A colleague tells a Chinese legend counselling caution about drawing conclusions.
There was a farmer who had only one horse, and one day the horse ran away. The farmer’s friends sympathised with him over his bad news. ‘It could be bad news, it could be good news, who knows?’ responded the farmer.
Sometime later, the horse came home – time bringing with it a group of beautiful wild horses. The friends were delighted at the farmer’s good fortune and said to him how pleased they were at the good news. ‘It could be good news, it could be bad news, who knows?’ he said.
The farmer’s son was riding of the horses and fell and broke his leg. The friends were upset at such bad news. The farmer said, ‘It could be bad news, it could be good news, who knows?’ he shrugged.

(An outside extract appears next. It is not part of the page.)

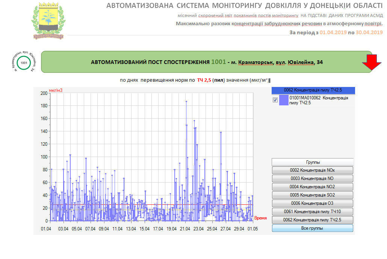Click the tallest peak near 21.04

A war came, and every young man was called up and sent into battle. Only the farmer’s son, because he had a broken leg, was left at home. The friends felt the farmer would be glad of the way things had turned out. ‘It could be good news, it could be bad news, who knows?’ said the farmer.
How does one call things, even in retrospect?
Getting into her car in the French village of Ascain, a Parisian lady was concerned that a car had parked closely beside her. Turning around to try to see better, she pressed the accelerator instead of the brake of the car with her foot. The car shot backwards across the road, smashing a Volkswagen before bouncing off a wall on the opposite side of the road. Before hitting the Volkswagen, her car ripped the front off the silver Opel in which we were travelling.
Bad news? It seemed so at the time. Friends who had flown from Ireland for just two days were with us; we had a great day out planned. Now we had a wrecked car which had to be collected; a taxi to wait for; a replacement car to collect; paperwork to complete. Our day was lost.
But couldn’t it have been good news? What if we had been a fraction of a second earlier? Instead of shooting across the road, the car would have hit us broadside, hitting my wife in the driving seat and propelling us across the road into other parked cars.
It was not an experience one would ever wish to repeat, but one infinitely better than broken limbs or worse.